With the NLL posting their stamp of approval on college leagues and developmental structures, as well as working more closely with US Lacrosse, the landscape is about to look a lot different in future years.

“If you look at the growth from just 10 or even five years ago, the number of goalies who would be considered for a national team or in our league, you could count on one hand,” said Brian Lemon, the NLL’s director of lacrosse operations. “Now there are 20,000 players in USBOXLA. You can do the math and figure out how many are goalies. As they develop, our scouts look at those guys.”

Last season in the CCBLL, goalies came from all over. Chandler Nayman has been especially impressive out of Cherry Creek (Colo.) High School and is on NLL team radars as a future draft pick. A 6-foot-4, 240-pound junior, Nayman also plays football for the Bruins. He was among several goalies interviewed in a USBOXLA article on this very subject.

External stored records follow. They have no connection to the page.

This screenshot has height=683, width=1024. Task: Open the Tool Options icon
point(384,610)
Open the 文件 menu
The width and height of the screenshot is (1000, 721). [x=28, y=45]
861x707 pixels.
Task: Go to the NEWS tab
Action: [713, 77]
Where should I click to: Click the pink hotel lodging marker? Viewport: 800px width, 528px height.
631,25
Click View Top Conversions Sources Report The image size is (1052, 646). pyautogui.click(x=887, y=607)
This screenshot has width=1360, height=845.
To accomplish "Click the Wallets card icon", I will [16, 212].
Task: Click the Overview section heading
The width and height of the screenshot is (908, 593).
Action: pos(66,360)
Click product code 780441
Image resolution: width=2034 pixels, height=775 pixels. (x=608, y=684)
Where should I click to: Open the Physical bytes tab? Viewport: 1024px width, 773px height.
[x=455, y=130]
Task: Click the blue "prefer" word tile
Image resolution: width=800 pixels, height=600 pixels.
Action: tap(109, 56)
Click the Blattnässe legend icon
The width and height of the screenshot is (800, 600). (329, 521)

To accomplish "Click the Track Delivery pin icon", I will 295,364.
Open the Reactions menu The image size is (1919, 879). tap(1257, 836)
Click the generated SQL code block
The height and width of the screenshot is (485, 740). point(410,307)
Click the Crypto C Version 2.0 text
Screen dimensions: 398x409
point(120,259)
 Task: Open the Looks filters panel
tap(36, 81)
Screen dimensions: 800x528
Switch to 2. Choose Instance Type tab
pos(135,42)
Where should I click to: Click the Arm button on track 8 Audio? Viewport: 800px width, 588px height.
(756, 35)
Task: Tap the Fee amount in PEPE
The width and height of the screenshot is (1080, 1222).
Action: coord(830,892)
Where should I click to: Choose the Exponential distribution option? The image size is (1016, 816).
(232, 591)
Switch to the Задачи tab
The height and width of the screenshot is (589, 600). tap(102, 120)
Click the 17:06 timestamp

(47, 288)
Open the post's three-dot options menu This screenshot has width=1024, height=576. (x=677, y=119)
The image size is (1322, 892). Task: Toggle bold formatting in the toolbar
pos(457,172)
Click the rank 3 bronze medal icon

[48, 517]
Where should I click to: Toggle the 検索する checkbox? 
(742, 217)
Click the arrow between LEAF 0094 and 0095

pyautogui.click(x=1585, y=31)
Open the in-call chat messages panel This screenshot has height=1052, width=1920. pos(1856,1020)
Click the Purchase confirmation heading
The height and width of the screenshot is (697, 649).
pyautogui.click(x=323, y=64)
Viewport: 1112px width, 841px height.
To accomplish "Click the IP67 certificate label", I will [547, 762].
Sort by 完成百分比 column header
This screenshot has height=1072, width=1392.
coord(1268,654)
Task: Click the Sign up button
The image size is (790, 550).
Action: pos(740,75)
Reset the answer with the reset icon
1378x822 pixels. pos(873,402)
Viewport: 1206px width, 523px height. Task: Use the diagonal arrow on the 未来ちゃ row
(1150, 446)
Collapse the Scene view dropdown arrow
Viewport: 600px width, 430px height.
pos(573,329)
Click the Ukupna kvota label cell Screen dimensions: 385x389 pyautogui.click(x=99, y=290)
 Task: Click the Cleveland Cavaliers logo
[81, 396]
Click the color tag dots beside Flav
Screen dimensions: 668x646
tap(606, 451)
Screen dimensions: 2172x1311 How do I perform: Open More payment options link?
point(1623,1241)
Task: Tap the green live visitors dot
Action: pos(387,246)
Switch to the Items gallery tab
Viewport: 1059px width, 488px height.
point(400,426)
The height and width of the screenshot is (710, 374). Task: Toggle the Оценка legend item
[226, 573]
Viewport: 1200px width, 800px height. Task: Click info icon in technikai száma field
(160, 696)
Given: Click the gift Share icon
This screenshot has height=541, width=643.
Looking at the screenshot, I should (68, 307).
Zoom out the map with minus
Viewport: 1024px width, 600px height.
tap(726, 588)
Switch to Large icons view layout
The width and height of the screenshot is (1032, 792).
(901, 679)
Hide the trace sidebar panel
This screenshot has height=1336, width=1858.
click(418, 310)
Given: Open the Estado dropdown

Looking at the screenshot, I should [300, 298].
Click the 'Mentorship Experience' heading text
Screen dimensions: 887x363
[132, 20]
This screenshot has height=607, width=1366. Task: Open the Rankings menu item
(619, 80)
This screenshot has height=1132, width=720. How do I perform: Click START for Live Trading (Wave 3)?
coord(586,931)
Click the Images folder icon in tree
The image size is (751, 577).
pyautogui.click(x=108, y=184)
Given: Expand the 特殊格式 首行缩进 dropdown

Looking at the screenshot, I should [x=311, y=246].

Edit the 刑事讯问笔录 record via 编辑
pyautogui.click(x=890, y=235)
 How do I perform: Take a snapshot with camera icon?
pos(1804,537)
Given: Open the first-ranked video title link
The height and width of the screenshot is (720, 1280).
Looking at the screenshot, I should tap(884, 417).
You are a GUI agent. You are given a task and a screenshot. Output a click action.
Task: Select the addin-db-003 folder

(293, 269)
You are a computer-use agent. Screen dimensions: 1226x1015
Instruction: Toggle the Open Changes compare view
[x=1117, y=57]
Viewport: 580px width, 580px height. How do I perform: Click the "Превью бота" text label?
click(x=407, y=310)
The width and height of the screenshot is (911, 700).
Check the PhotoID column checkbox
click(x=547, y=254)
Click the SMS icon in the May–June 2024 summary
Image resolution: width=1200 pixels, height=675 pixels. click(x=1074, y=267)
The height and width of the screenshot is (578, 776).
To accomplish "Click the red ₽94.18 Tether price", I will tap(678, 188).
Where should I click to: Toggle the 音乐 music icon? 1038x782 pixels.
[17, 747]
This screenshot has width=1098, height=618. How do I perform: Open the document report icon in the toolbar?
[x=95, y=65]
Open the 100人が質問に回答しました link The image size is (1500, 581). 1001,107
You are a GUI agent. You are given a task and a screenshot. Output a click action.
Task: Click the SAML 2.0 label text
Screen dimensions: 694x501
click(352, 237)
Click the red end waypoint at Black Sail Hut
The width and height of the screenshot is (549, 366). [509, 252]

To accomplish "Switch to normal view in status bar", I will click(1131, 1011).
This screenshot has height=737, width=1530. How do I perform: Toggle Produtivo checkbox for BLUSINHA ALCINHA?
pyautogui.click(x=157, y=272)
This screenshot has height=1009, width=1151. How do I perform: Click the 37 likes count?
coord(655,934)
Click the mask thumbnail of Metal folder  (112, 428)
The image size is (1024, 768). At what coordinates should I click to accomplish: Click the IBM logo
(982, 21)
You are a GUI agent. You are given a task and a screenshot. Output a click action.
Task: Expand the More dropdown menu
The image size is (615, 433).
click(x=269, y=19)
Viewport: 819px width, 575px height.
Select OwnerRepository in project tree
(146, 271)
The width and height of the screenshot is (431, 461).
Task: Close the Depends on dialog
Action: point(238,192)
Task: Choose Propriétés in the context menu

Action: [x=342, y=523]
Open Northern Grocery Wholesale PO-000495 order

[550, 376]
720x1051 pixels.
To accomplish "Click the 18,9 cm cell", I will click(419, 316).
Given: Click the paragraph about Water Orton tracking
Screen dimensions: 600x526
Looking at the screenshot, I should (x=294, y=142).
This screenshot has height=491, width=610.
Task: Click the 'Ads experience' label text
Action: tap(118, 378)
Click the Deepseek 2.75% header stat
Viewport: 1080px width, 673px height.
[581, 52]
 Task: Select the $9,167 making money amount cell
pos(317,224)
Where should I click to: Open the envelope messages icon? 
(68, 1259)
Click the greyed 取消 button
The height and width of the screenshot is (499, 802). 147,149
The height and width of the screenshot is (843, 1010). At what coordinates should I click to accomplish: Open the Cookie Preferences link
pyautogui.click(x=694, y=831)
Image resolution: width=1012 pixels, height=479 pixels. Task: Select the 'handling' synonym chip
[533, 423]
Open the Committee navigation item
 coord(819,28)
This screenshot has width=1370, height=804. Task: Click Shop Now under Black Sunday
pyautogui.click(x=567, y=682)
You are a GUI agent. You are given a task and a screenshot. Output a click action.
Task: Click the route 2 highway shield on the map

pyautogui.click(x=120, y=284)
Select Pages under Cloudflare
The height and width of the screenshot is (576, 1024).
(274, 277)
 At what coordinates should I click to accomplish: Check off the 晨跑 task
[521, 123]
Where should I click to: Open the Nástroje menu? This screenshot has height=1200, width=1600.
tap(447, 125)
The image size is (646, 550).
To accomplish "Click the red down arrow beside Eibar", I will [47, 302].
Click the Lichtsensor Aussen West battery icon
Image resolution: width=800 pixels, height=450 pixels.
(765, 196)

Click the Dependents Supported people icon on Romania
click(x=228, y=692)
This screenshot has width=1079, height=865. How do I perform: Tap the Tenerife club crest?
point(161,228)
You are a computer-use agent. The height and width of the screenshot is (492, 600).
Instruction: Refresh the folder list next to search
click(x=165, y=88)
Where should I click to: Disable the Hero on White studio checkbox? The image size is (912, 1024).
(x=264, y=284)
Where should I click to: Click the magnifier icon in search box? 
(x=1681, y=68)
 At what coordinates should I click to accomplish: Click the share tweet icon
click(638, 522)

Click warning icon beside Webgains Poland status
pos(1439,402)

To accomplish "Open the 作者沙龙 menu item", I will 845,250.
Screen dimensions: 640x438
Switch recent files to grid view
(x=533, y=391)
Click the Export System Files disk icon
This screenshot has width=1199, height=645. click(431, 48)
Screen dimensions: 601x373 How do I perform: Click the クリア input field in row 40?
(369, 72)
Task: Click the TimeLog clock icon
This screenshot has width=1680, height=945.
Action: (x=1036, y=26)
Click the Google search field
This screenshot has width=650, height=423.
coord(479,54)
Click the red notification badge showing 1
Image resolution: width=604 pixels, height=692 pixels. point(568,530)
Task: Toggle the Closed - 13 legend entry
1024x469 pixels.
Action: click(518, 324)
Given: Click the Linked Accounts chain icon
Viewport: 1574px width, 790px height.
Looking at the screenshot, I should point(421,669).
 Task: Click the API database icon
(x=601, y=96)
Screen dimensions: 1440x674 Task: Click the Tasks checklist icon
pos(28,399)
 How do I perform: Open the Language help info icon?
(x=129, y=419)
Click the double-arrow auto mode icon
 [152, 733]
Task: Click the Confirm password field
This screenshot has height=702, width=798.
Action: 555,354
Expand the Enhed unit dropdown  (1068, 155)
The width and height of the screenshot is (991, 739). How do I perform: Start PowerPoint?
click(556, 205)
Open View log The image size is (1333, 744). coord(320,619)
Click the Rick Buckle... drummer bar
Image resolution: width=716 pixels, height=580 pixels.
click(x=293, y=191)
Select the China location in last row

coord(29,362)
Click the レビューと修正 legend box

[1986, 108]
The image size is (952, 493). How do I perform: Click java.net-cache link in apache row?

“Being a box goalie has helped me a lot with field,” Nayman said. “It has made me better at using my body to make saves. It has also helped me stand my ground and not go for fakes.”

Seldom have American goalies that haven’t played in Canadian juniors been considered for professional roster spots.

“As a staff, we know it’s a concern,” Thorpe said. “We have a couple of guys who are younger and in the mix, and we want them to develop. USBOXLA has stuff going, there’s a few college box leagues that could help, but realistically to be a legitimate contender, I feel you have to go and play in Canada.”

But with players developing sooner in the states, that’s providing more options.

And if they can play pro? That just adds more options for the national team to find adequate talent.